Hiding relativistic degrees of freedom in the early universe
V. Barger, James P. Kneller, Paul Langacker, Danny Marfatia, Gary Steigman
TL;DR
The paper analyzes whether extra relativistic energy density in the early universe can be concealed by a nonzero electron neutrino degeneracy $\xi_e$ without conflicting with Big Bang Nucleosynthesis (BBN) and Wilkinson Microwave Anisotropy Probe (WMAP) data. By connecting $\xi_e$, the effective number of neutrino species $\Delta N_ν$, and the baryon density $\eta_{10}$ through BBN and CMB likelihoods, the authors show that $|\xi_e|$ must be small ($\lesssim 0.1$) in the standard case ($ΔN_ν=0$), but larger $ΔN_ν$ can be accommodated if compensated by $\xi_e$ and other relativistic components. The joint analysis finds a best-fit near $(ΔN_ν,\xi_e) \approx (0.22, 0.057)$, with $ΔN_ν=1$ allowed for $ξ_e\sim 0.1$ and $ΔN_ν=3$ possible at $ξ_e\sim 0.2$; marginalization broadens the 2σ range to roughly $-1.7 \lesssim ΔN_ν \lesssim 4.1$. These results imply that nonstandard relativistic sectors or delayed sterile neutrino thermalization (as motivated by LSND) can be cosmologically consistent, though the required compensation is model-dependent and finely balanced with observational constraints on $\eta$ from CMB data.
Abstract
We quantify the extent to which extra relativistic energy density can be concealed by a neutrino asymmetry without conflicting with the baryon asymmetry measured by the Wilkinson Microwave Anisotropy Probe (WMAP).
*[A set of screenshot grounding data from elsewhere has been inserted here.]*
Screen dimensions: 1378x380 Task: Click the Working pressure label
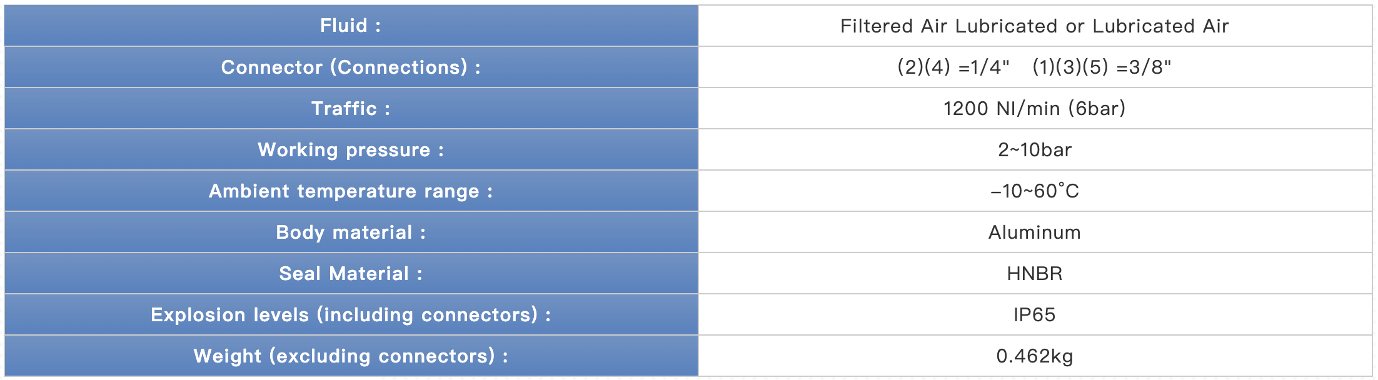351,149
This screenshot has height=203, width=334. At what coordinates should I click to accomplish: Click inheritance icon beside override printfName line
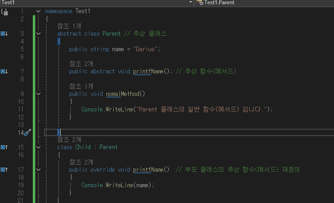pos(4,170)
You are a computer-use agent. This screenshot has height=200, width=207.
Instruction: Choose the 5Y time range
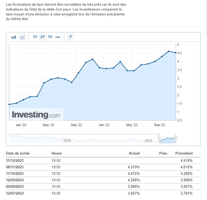click(x=50, y=37)
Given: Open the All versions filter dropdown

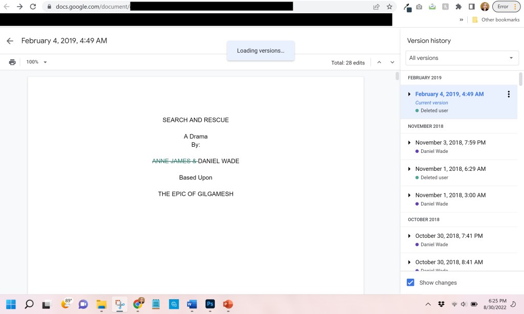Looking at the screenshot, I should [462, 58].
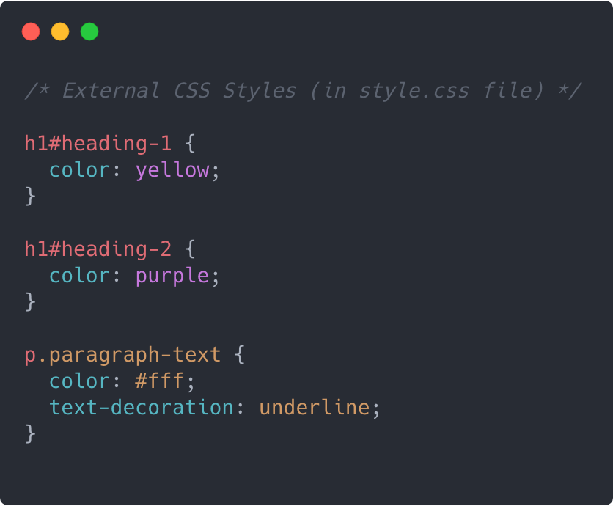Click the External CSS Styles comment line
Screen dimensions: 613x506
tap(303, 91)
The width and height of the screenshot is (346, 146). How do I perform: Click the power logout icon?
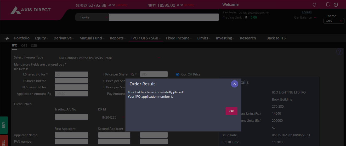point(336,5)
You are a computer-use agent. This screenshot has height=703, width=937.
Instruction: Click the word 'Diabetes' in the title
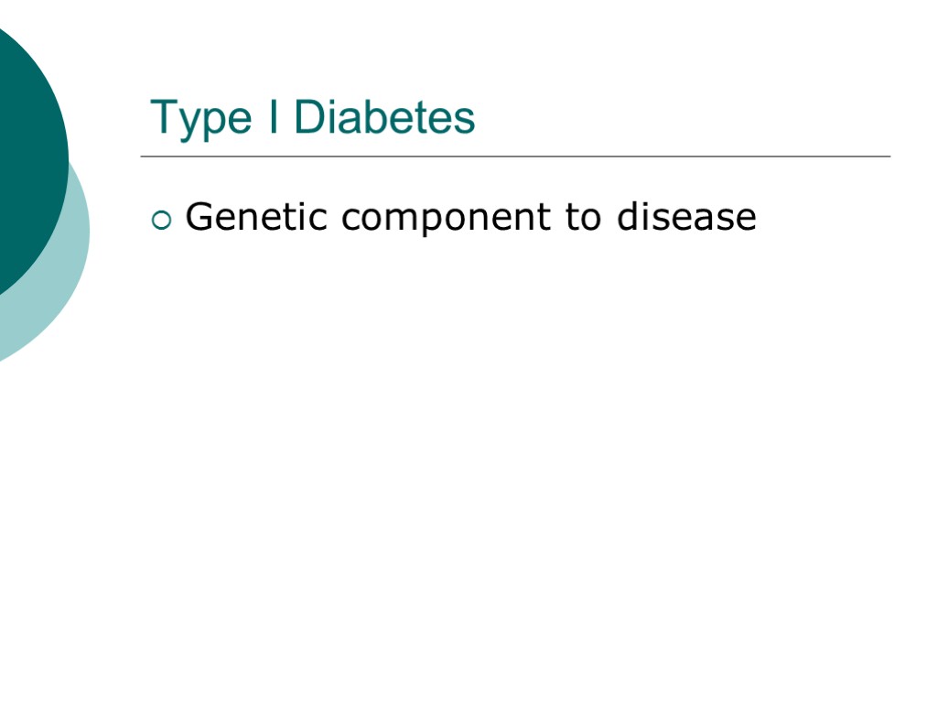384,118
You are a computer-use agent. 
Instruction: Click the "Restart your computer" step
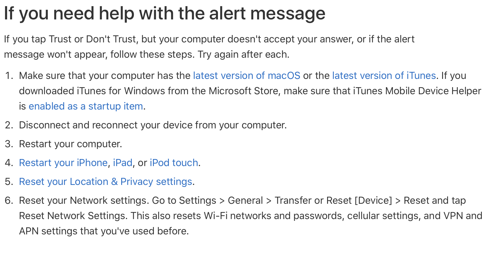point(71,144)
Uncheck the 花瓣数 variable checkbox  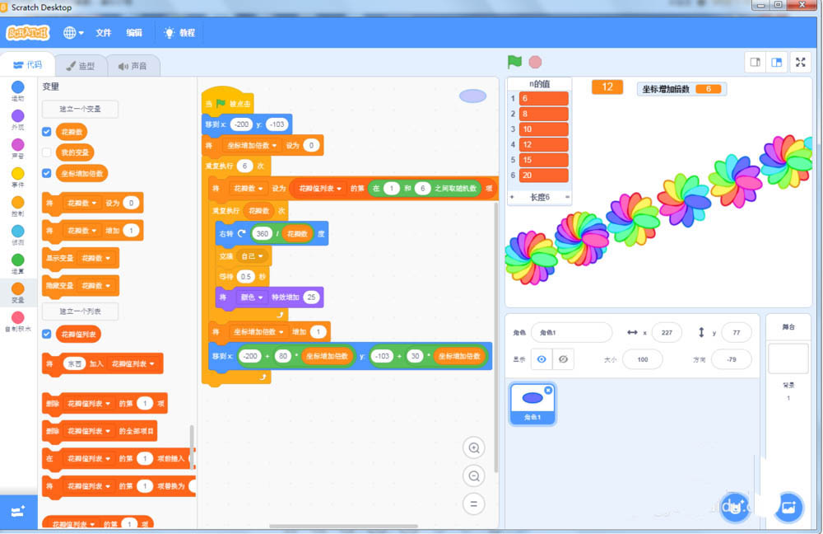pyautogui.click(x=47, y=131)
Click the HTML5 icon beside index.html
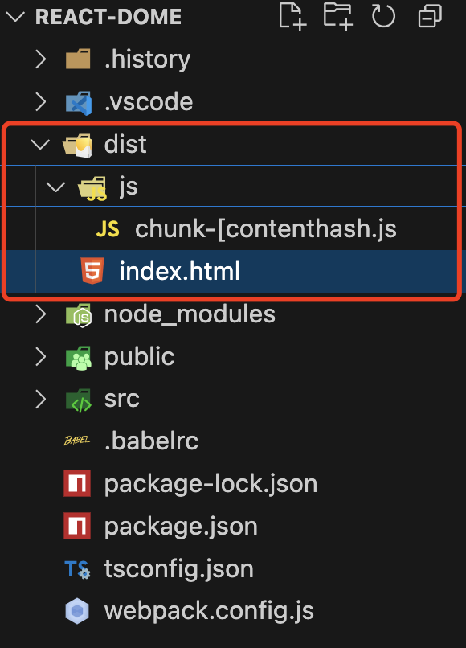Image resolution: width=466 pixels, height=648 pixels. pos(91,271)
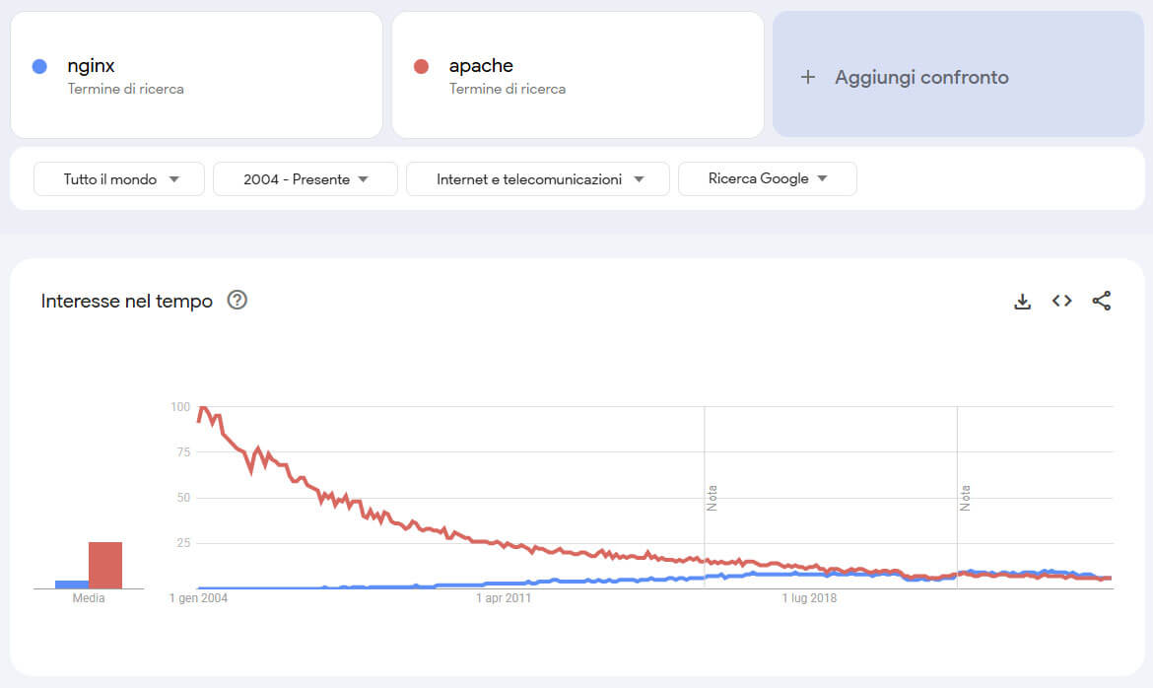Open help icon beside Interesse nel tempo
1153x688 pixels.
[237, 301]
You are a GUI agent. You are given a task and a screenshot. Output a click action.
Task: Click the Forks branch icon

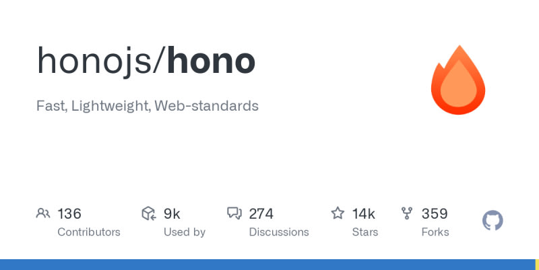pyautogui.click(x=407, y=214)
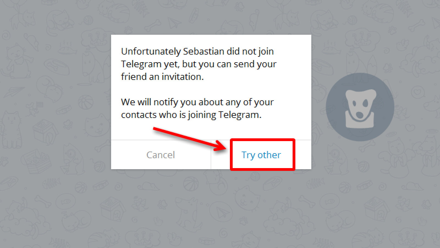The image size is (440, 248).
Task: Click the Cancel button
Action: coord(161,155)
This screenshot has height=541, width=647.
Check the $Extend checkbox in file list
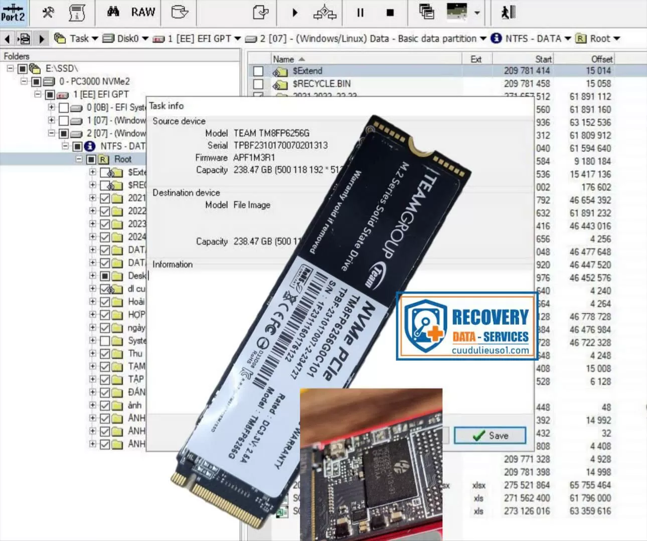[258, 71]
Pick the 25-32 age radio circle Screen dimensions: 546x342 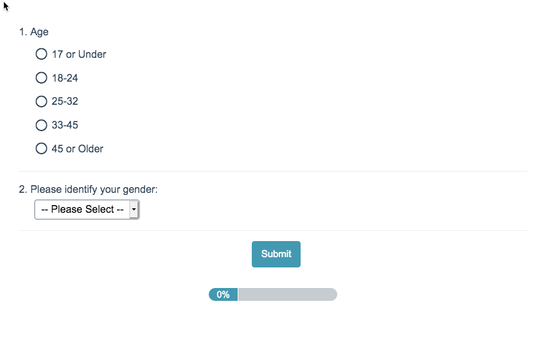pos(41,101)
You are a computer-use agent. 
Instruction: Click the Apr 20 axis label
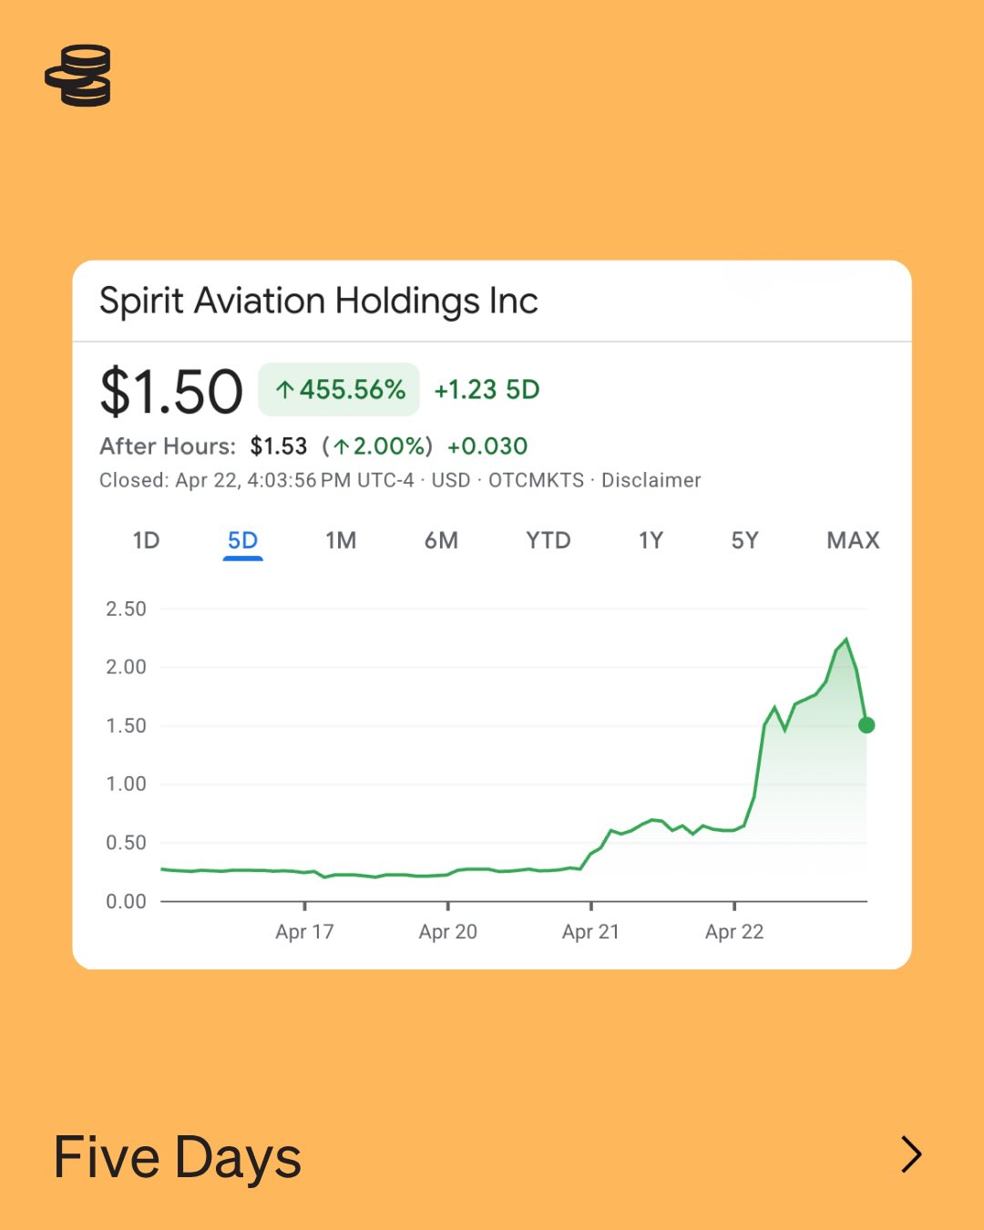pos(447,931)
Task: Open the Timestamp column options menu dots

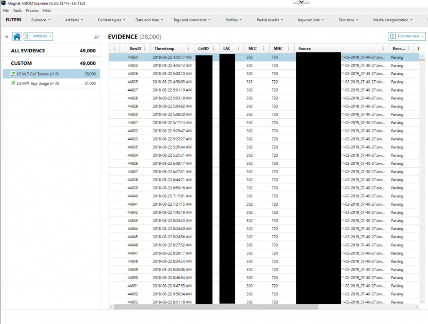Action: (x=189, y=48)
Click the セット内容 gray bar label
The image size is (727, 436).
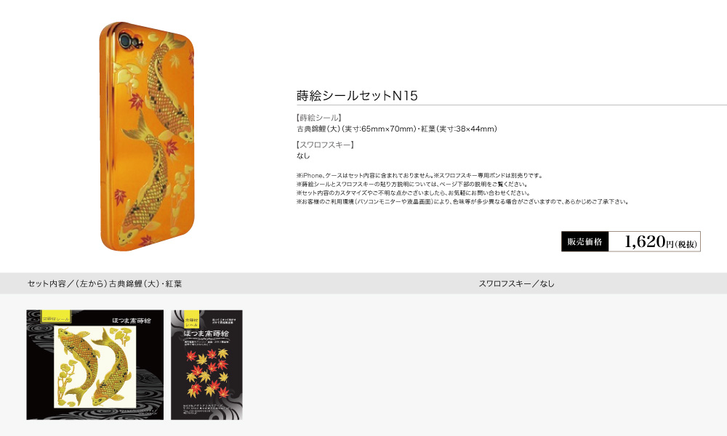[x=105, y=283]
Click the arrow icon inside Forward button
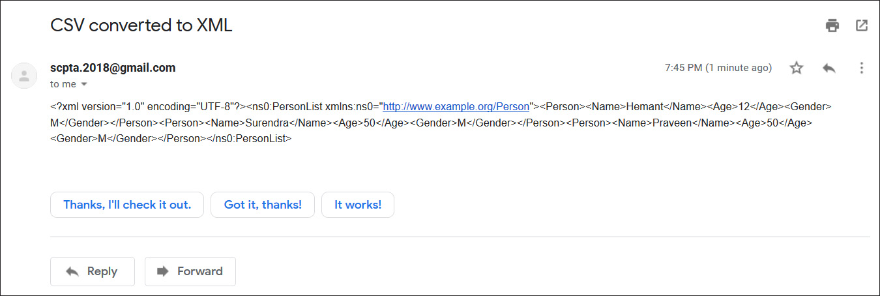Screen dimensions: 880x296 tap(163, 271)
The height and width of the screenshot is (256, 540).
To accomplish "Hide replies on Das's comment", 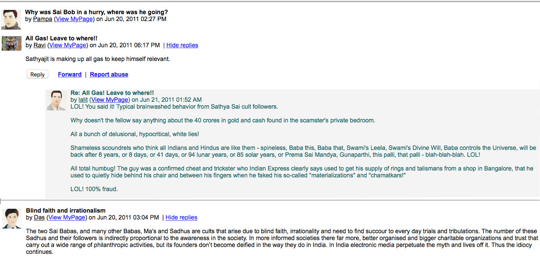I will click(x=181, y=217).
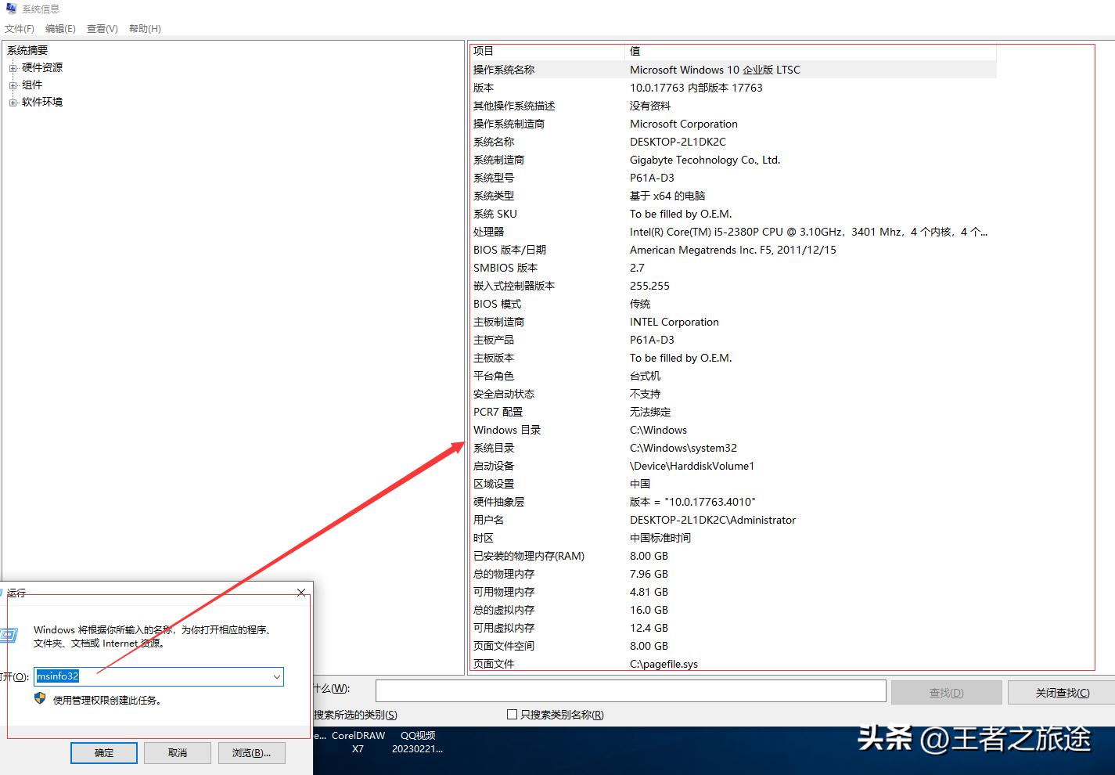This screenshot has height=775, width=1115.
Task: Click the 浏览(B)... button
Action: (252, 752)
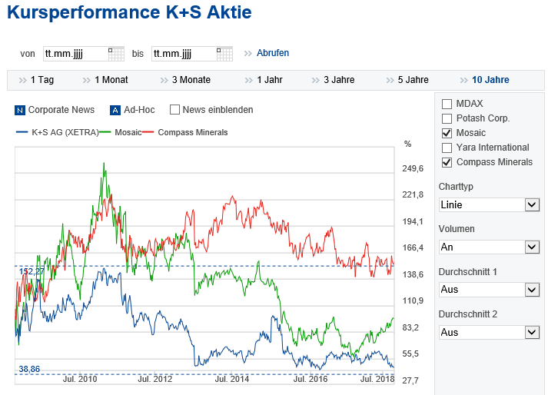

In the presence of a large electron neutrino asymmetry, slightly more than seven effective neutrinos are allowed by Big Bang Nucleosynthesis (BBN) and WMAP at 2σ. The same electron neutrino degeneracy that reconciles the BBN prediction for the primordial helium abundance with the observationally inferred value also reconciles the LSND neutrino with BBN by suppressing its thermalization prior to BBN.